An editorial by Gary Nager

Since the day a couple of months ago when I found out that the “completion” of the widening of Segment A of Bruce B. Downs (BBD) Blvd. doesn’t mean we now have four lanes available in both directions between Pebble Creek Dr. and Palm Springs Blvd. in Tampa Palms, I have been waiting for it: the inevitable bottlenecks snarling traffic for an hour or more on New Tampa’s primary arterial roadway.

And, although I was able to avoid the biggest tie-up in recent memory on I-75 (see page 12) on March 21, it was only a day later that I experienced what I’ve been fearing since I first found out that the BBD lanes that go under I-75 (between Commerce Palms Blvd. and Dona Michelle Dr.) would not be completed until the I-75 widening project is finished — at the end of 2013.

I left my office on Amberly Dr. in Tampa Palms a little after 5 p.m. and, although I heard there was another accident on I-75 itself at around that time, I was able to negotiate my way through the bottleneck I had been afraid of before I reached I-75 in a fairly reasonable period of time. A different story unfolded, however, as I continued to make my way north towards the entrance to Flatwoods Park on BBD.

Shortly after passing the 7-11 gas station on BBD, the traffic came to a dead stop and then crawled forward at less than a mile an hour. I assumed the snarl somehow must have been the result of the reported I-75 accident.

But, it wasn’t. In fact, I saw no accident, stalled car or police activity at all anywhere between Highwoods Preserve Pkwy. and Pebble Creek Dr. It was just a lumbering, slow crawl that resulted in it taking me more than 40 minutes to drive less than six miles!

The thing I can’t understand is why Hillsborough County (the governmental entity responsible for the widening of BBD) would force the people of New Tampa — who have been stuck in traffic on BBD since before the turn of the millennium — to continue to suffer this much while waiting for the other portions of our primary north-south route to be widened.

And, as you long-time readers know, the portion of BBD between Palms Springs Blvd. and Bearss Ave. will actually be the next segment to be widened — and that portion won’t be done until at least the end of 2014. Worse still is that the bottleneck going north from Pebble Creek Dr. to the Pasco County line won’t be completed until at least 2015, which means that the traffic jam I sat in last week will be repeated on an ongoing basis for at least two more years!

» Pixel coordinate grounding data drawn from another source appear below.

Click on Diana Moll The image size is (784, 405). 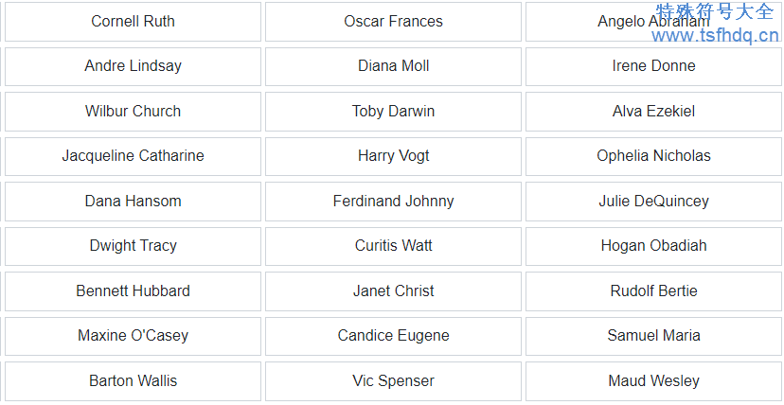(x=393, y=66)
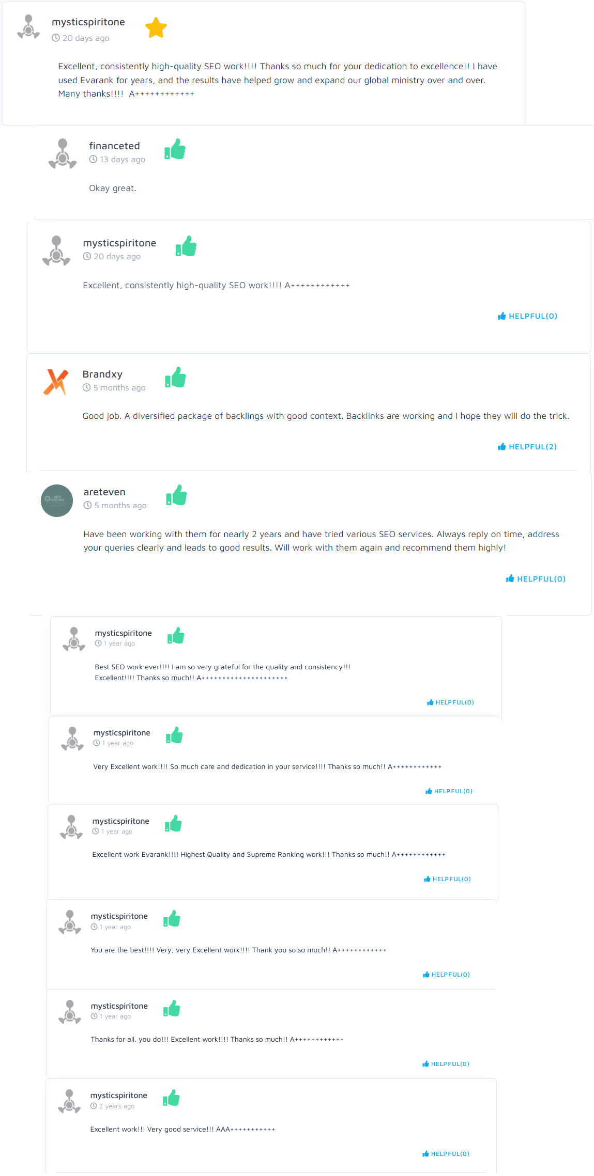Click Helpful on 'Very Excellent work' review
This screenshot has width=594, height=1176.
pos(449,791)
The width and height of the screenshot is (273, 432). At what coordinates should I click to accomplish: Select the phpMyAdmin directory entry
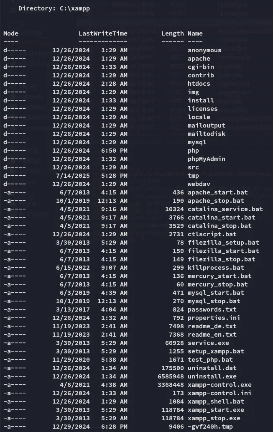coord(207,159)
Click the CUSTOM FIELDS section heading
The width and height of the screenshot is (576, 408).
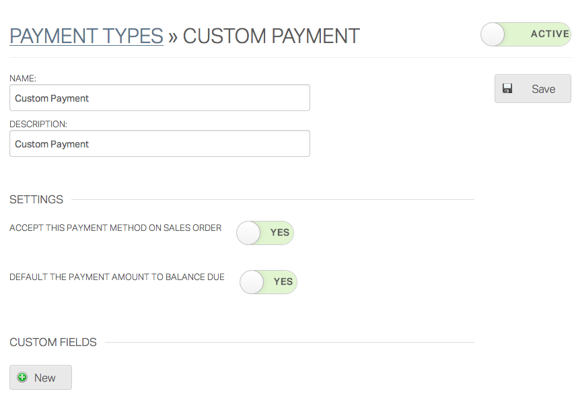(x=52, y=342)
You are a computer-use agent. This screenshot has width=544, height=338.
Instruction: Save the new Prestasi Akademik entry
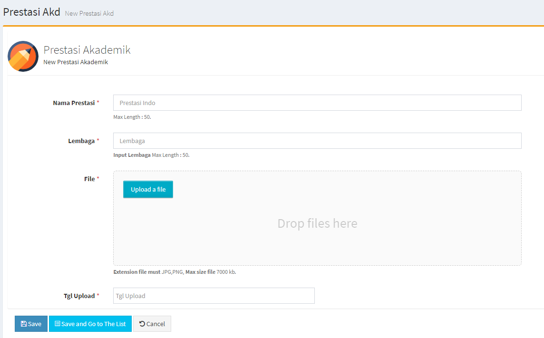tap(31, 324)
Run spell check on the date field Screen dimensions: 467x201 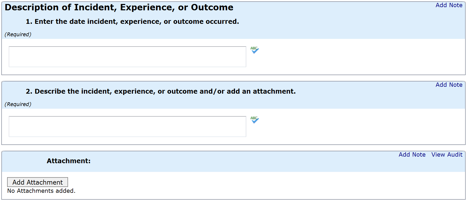click(x=254, y=50)
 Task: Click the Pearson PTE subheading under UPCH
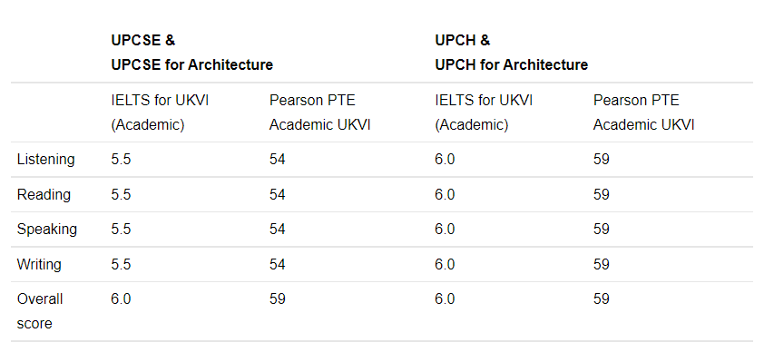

Although I know the county had to widen BBD in three segments because of the cost, it just never made any sense to me to funnel four lanes down to two for any reason, especially with only a few feet of pavement marked “Merge” with which to negotiate that funnel but, as the saying goes, “It is what it is.” I think that instead of opening all four lanes in each direction, the county should’ve kept one lane closed in each direction until the other two segments could be completed. It’s just common sense that it’s easier to only have to move over one lane than it is to merge two full lanes.

Unfortunately for those of us who have lived and/or worked in this area the last 20 years, it doesn’t seem as though common sense has ever been part of the county’s equation for widening BBD — which means that the bottom line is that it will be quite a bit longer before our fantasy of a new and improved BBD becomes a reality.